В октябре, однако, мне пришлось участвовать в заседаниях комитета по ведомственному поручению. Дело в том, что Временное правительство ликвидировало ряд мероприятий царского правительства по немецкому землевладению, в выработке которых я в своё время принимал участие. Ликвидировало не потому, что проявляло симпатии к немцам, а дабы не портить общего плана аграрной реформы. Здесь, однако, произошли курьёзные осложнения. Так, например, в Волынской губернии, где состоялся уже фактический раздел земель немецких колонистов между местными крестьянами, эти крестьяне категорически воспротивились мерам Земельного комитета по обратному возвращению земель немецким колонистам.
Мне пришлось присутствовать как раз на одном таком заседании комитета в октябре, когда представители этих крестьян Волынской губернии, к большому неудовольствию профессора Посникова, председательствовавшего в комитете, настаивали на отмене мер Земельного комитета и восстановлении царских законов. Доводы были настолько убедительны — бесповоротность совершившегося, — что комитет вынужден был уступить крестьянам, и для Волынской губернии решили сделать исключение, но поскольку, однако, не было возможности делать исключение только для одной губернии в России, то приняли не без моего вмешательства, резолюцию о том, чтобы в случаях уже совершившихся разделов, подобно тому, как было в Волынской губернии, старые царские законы о немецком землевладении оставались в силе.

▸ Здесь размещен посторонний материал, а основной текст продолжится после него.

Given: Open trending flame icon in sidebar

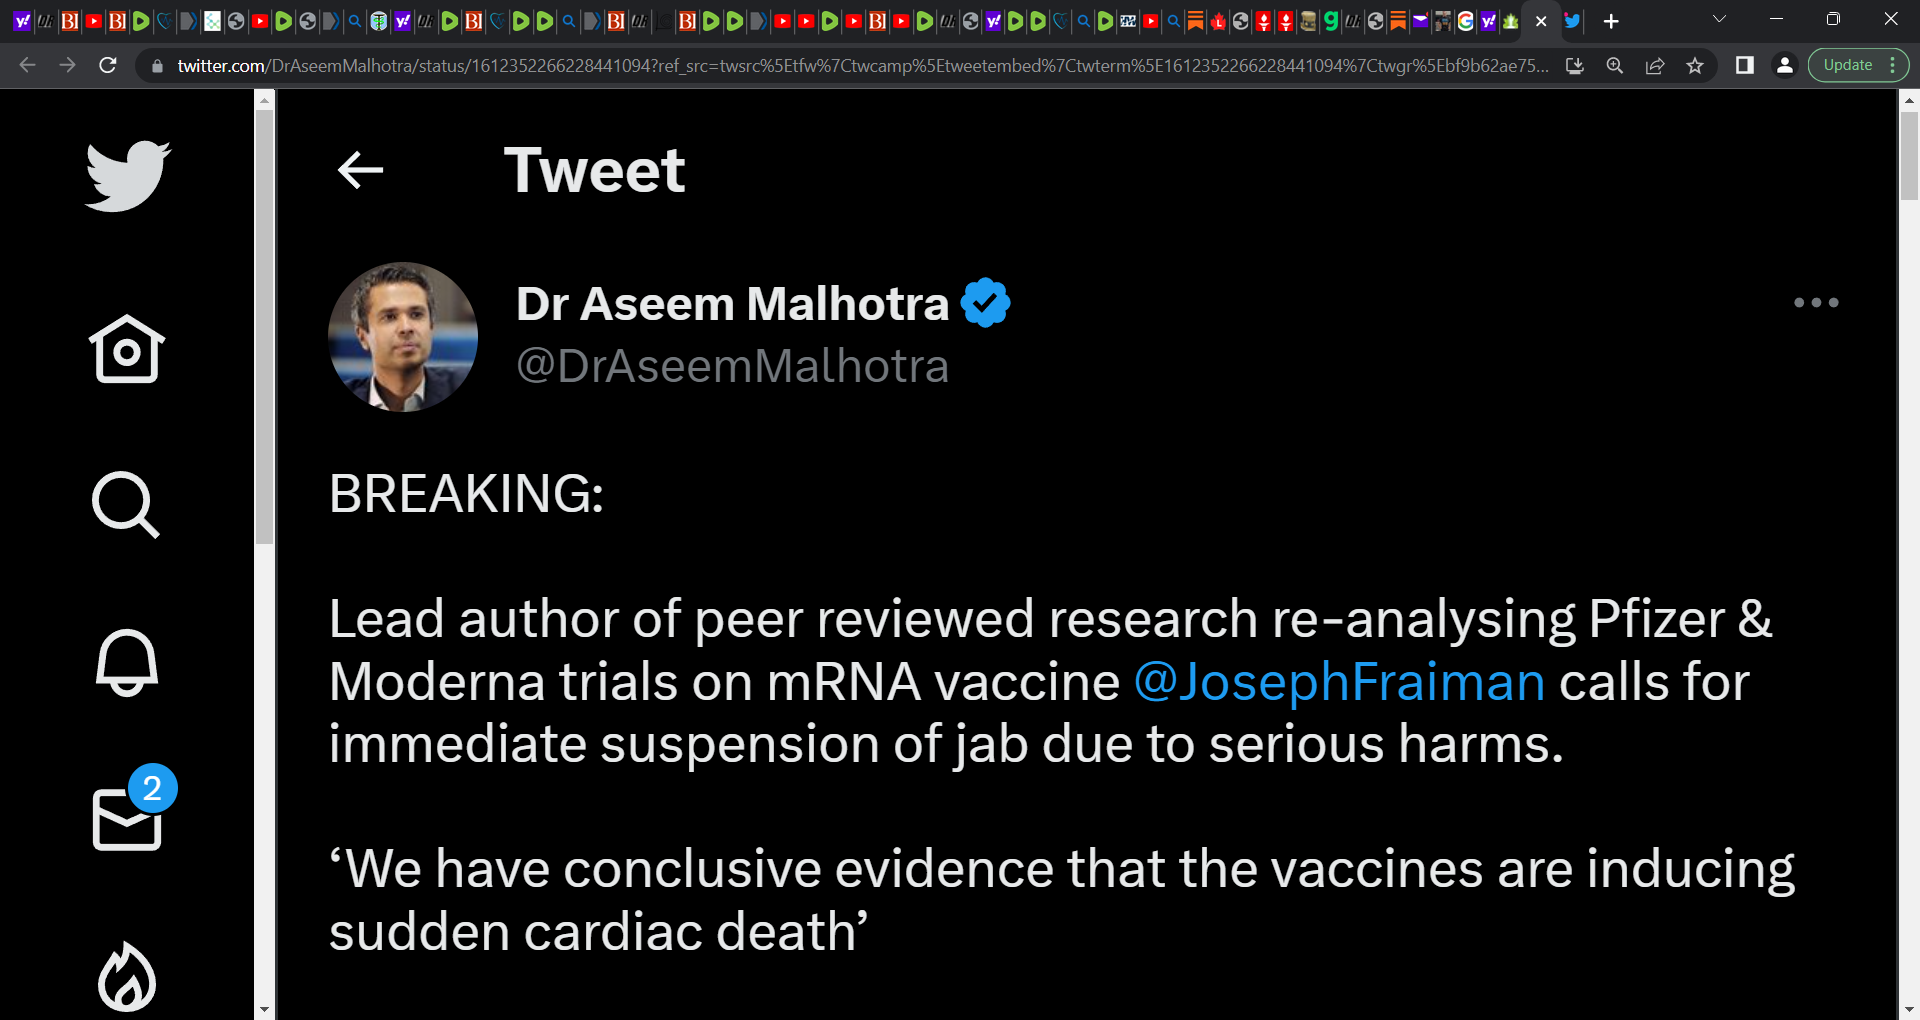Looking at the screenshot, I should pos(127,977).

Само собой разумеется, что все работы Земельного комитета велись исключительно в целях защиты интересов крестьянского землевладения, но когда я слушал напитанный статистическими данными проект «уравнительного распределения земель», мне, в детстве близко знавшему русскую помещичью деревню, всё это казалось утопичным, а нежелание сказать по земельному вопросу последнее слово до Учредительного собрания — чистейшей теорией, и, по разным сведениям с мест, в Земельном комитете докладчики не раз говорили, что крестьяне этого не понимают. Внимательно слушая эти заявления в комитете, нетрудно было видеть огромную разницу правовоззрений крестьянства и Временного правительства, хотя по существу казалось, что цель одна — дать крестьянам помещичью землю. Самые ретроградные помещики, до Февральской революции и слышать не хотевшие о каких бы то ни было «аграрных реформах», в 1917 г. считали своё дело безвозвратно проигранным.

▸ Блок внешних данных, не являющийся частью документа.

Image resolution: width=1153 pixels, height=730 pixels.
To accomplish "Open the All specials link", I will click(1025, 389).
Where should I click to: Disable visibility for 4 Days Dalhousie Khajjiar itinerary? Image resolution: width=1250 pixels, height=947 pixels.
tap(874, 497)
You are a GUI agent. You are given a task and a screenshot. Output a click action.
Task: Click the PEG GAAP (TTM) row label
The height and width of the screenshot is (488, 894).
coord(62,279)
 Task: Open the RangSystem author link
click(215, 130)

Таким образом, для окончательного разрешения вопроса оставалось единственное препятствие — боязнь узурпировать права Учредительного собрания. Чем ближе подходили к назначенному сроку выборов, тем щепетильнее становилось настроение Главного земельного комитета, действительно стремившегося преподнести «Хозяину Земли Русской» вполне продуманный и согласованный в основах и частях проект аграрной реформы.

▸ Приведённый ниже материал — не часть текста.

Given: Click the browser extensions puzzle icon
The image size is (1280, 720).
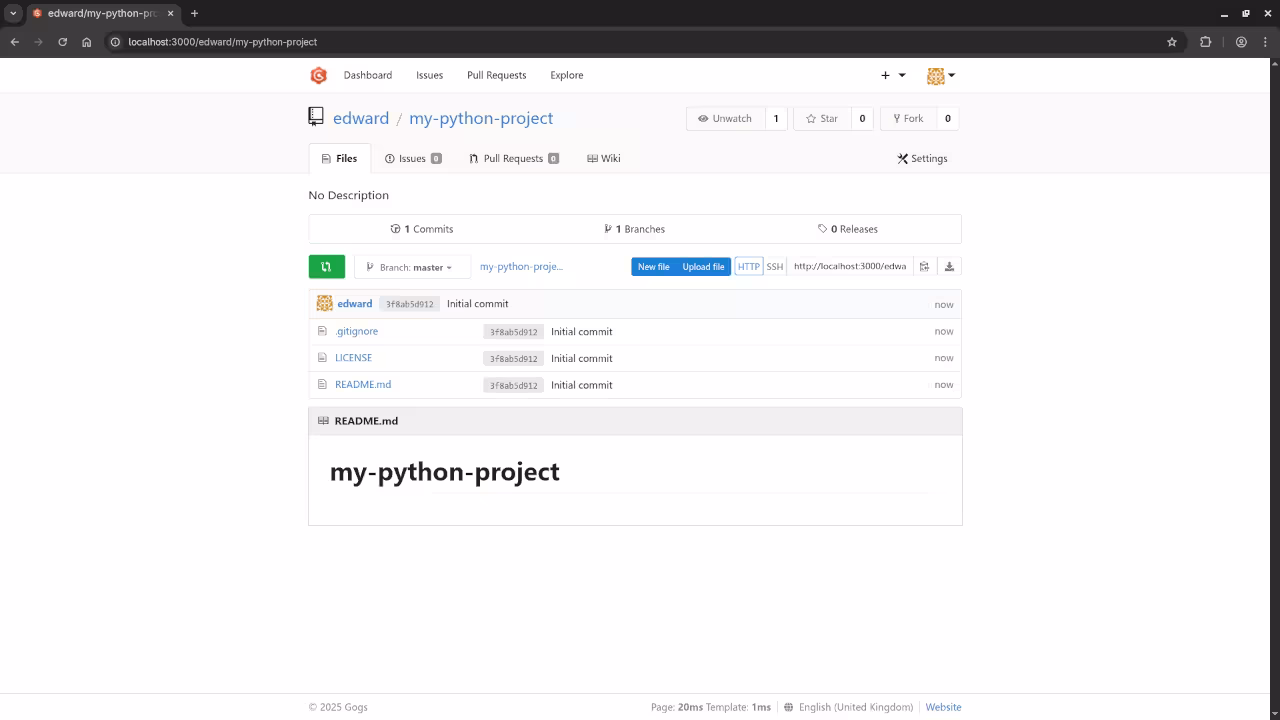Looking at the screenshot, I should [1205, 42].
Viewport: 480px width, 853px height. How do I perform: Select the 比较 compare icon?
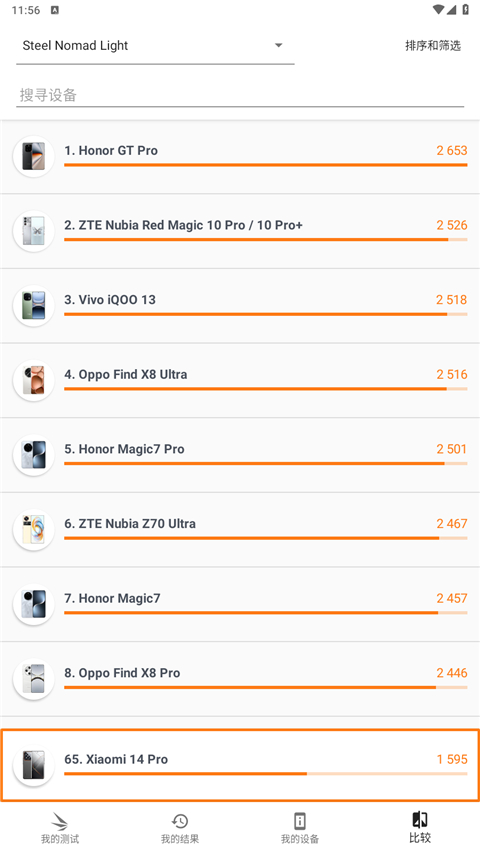click(420, 820)
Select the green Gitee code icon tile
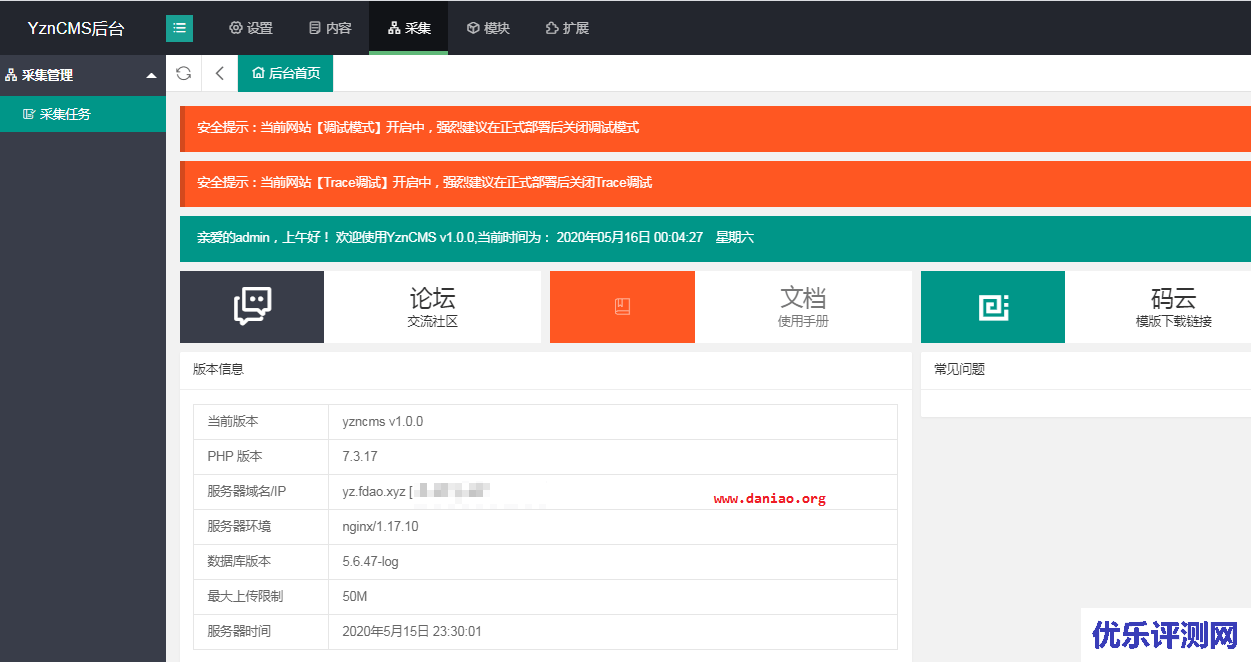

Переворот, заставший всех врасплох
Переходя к главному вопросу того времени, которое предшествовало октябрьскому перевороту, — к вопросу о том, насколько главные действующие лица предчувствовали надвигающуюся грозу, остановлюсь прежде всего на М.И. Терещенко, министре иностранных дел и участнике пятичленной Директории.
22 октября вечером я случайно встретил на улице профессора С.А. Котляревского, принимавшего столь деятельное участие во Временном правительстве. Мы зашли с ним в кондитерскую Филиппова на Невском и пили чай, обмениваясь впечатлениями о явно сгущавшихся тучах, главным образом из-за злополучного вопроса о выводе Петроградского гарнизона из столицы. Котляревский передавал мне последние новости и рассказывал, кто как смотрит на положение вещей. Говоря о Терещенко, он назвал его «неисправимым оптимистом». Последний, несмотря ни на что, утверждал, что все страхи преувеличены, никакой непосредственной опасности для Временного правительства нет и т.д. Котляревский, который с проницательностью, делающей ему честь, смотрел тогда на положение правительства крайне пессимистично, приписывал весь этот оптимизм молодости Терещенко, так как считал, что объективных данных для оптимизма не было. Вышло так, что это оказалась моя последняя встреча с Котляревским. Дальше наши пути разошлись, и эта встреча была, пожалуй, самым ярким предчувствием неизбежности конца, которое я тогда видел.